Starting at the line that has "The image size" and ending after the line that has "click(x=709, y=72)", update the lines by replacing "Instagram" with "TikTok" and change nothing else. Leave the pictures out of the answer.

# ENTRIES SUPPLIED:
......
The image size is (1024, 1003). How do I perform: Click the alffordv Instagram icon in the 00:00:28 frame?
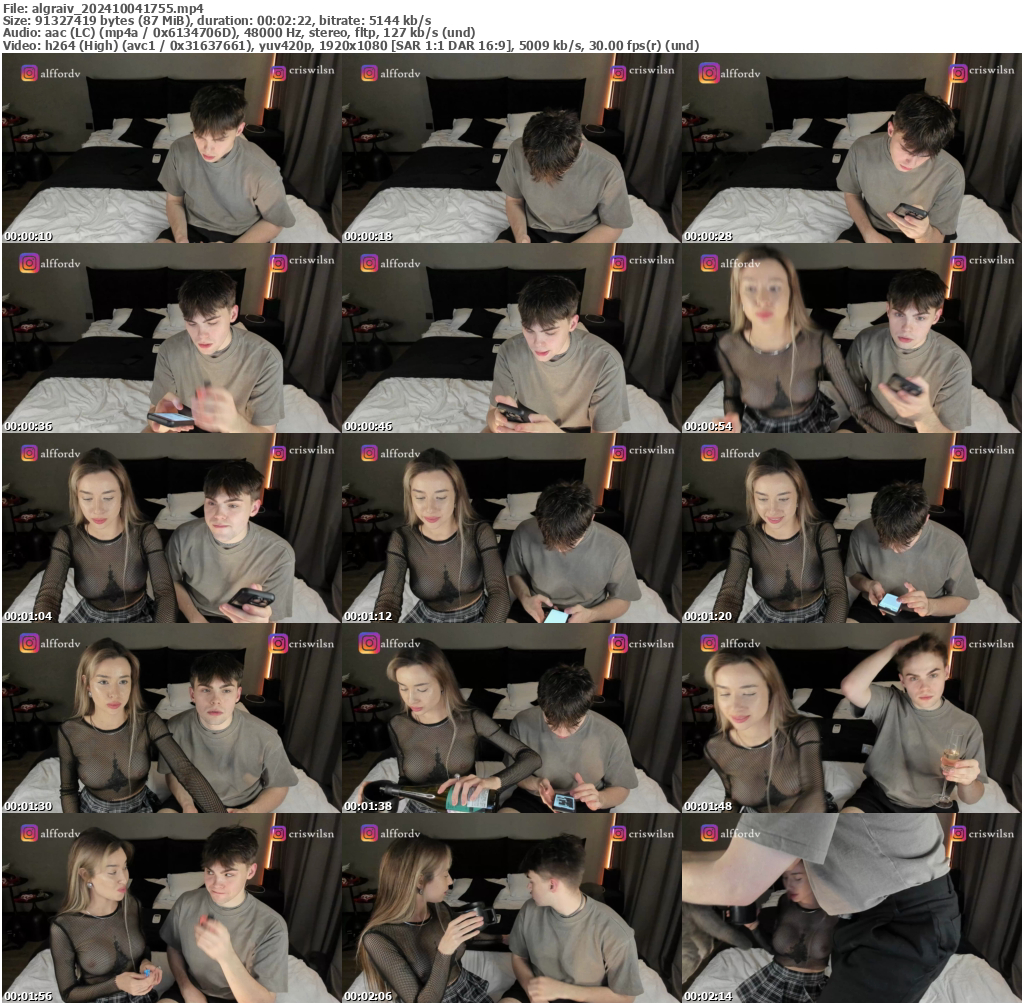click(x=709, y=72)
......
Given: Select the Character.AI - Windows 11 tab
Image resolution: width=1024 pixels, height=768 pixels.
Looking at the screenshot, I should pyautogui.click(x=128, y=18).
......
# OUTPUT FOR THIS TASK:
The image size is (1024, 1003). How do I perform: Click the alffordv TikTok icon in the 00:00:28 frame?
click(x=709, y=72)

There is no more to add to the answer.